I'm not sure how exactly it's done professionally, or even if it's done professionally, but if I were going about it, I'd use some sort of triangulation via radio receivers. Some classmates of mine did their senior design project in college on a similar
system. They used multiple radio receivers to triangulate the location of a beacon. They wrote software that would interpret the receiver strengths and guide a robot to the beacon. I wouldn't be all that hard to do the same with followspots. Now before I get flamed, I'm not saying this is easy in practice. Conceptually, it's simple enough. In practice, the software is incredibly difficult in terms of filtering out noise and selecting the "clean" signal. As with any triangulation
system, the accuracy improves with the more receivers you have, but at some
point increasing the number of receivers becomes impracticle. Also, the more receivers you have, the more processing
power is required to sift through all the data. If you can come up with a "clean" signal, converting that to
DMX instructions for a moving head is probably one of the easier parts.
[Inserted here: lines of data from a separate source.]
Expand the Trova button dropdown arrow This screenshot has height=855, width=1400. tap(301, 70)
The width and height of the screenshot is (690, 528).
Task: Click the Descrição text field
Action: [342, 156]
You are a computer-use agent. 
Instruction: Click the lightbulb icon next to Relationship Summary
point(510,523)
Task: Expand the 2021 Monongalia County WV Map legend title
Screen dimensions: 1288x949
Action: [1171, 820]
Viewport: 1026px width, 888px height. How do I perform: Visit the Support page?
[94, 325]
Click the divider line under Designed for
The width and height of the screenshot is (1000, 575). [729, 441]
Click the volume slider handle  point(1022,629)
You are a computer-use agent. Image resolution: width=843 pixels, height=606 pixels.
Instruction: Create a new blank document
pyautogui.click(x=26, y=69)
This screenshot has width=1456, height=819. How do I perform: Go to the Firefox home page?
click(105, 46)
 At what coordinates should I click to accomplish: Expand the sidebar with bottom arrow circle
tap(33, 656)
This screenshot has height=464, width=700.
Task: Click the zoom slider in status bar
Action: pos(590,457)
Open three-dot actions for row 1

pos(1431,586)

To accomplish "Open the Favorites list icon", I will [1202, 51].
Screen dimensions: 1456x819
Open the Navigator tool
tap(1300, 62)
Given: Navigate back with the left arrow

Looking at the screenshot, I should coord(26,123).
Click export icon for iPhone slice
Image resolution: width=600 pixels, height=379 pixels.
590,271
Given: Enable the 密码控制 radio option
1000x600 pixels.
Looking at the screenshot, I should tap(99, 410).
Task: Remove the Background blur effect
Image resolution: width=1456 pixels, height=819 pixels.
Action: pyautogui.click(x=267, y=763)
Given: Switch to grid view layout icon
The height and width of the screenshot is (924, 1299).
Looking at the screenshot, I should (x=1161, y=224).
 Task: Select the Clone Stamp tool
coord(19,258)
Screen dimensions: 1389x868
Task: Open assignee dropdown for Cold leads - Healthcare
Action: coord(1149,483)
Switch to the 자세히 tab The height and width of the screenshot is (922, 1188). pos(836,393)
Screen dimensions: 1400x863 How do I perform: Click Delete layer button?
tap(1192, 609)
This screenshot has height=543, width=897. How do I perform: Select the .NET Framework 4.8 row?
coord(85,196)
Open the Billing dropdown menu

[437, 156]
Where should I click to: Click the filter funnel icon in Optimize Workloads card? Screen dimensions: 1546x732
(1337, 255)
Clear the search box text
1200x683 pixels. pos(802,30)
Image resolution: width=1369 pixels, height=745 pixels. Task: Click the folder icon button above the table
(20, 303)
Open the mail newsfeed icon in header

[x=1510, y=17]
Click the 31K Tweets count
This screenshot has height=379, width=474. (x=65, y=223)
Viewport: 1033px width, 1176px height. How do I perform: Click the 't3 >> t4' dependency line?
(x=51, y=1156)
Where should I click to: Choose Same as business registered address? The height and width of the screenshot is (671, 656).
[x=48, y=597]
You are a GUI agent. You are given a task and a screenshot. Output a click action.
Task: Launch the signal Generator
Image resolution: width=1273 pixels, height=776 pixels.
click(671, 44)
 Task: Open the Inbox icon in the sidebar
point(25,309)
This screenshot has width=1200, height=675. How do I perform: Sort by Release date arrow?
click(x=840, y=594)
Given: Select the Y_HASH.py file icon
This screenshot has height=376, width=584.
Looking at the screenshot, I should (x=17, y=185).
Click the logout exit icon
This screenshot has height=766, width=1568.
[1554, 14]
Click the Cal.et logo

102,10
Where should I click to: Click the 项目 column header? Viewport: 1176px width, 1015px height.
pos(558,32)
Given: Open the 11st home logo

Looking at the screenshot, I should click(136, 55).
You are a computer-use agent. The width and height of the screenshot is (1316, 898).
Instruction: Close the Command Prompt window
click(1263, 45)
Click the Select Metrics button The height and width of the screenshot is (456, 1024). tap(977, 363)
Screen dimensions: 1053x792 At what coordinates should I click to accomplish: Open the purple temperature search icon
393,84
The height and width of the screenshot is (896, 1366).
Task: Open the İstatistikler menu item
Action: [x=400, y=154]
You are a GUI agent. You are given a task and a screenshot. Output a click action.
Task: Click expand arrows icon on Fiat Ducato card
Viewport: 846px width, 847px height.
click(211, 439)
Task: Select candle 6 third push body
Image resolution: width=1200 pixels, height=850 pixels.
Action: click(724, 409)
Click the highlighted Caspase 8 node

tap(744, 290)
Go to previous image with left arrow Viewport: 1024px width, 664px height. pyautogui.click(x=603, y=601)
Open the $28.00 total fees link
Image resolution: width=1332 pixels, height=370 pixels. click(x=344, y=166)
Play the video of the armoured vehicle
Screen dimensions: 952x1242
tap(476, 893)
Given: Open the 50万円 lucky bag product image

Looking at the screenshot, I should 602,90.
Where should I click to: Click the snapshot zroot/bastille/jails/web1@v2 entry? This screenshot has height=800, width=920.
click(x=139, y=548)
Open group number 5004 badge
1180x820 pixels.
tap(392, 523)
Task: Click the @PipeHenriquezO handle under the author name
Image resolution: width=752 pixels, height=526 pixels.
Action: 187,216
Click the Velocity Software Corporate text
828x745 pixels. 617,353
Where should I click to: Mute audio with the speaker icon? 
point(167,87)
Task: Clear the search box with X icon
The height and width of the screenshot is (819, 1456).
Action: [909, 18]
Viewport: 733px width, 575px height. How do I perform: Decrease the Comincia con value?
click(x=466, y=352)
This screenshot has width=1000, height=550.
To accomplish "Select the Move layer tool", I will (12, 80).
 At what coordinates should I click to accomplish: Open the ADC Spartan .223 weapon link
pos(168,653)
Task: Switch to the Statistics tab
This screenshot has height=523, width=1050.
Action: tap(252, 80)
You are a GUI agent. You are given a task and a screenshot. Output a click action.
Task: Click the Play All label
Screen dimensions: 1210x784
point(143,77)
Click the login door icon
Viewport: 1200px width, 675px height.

In my opinion, the hardest part of this concept is the data filtering algorithms. You've got to filter and determine a "clean" signal, at what, 40 times a second, to keep up with the
DMX refresh rate. Honestly, I think this would make for a great electrical engineering design project (I wish I would have thought of it when I did mine), but in practice, it seems it isnt really used.
Someone please correct me on any of this if I'm off-base.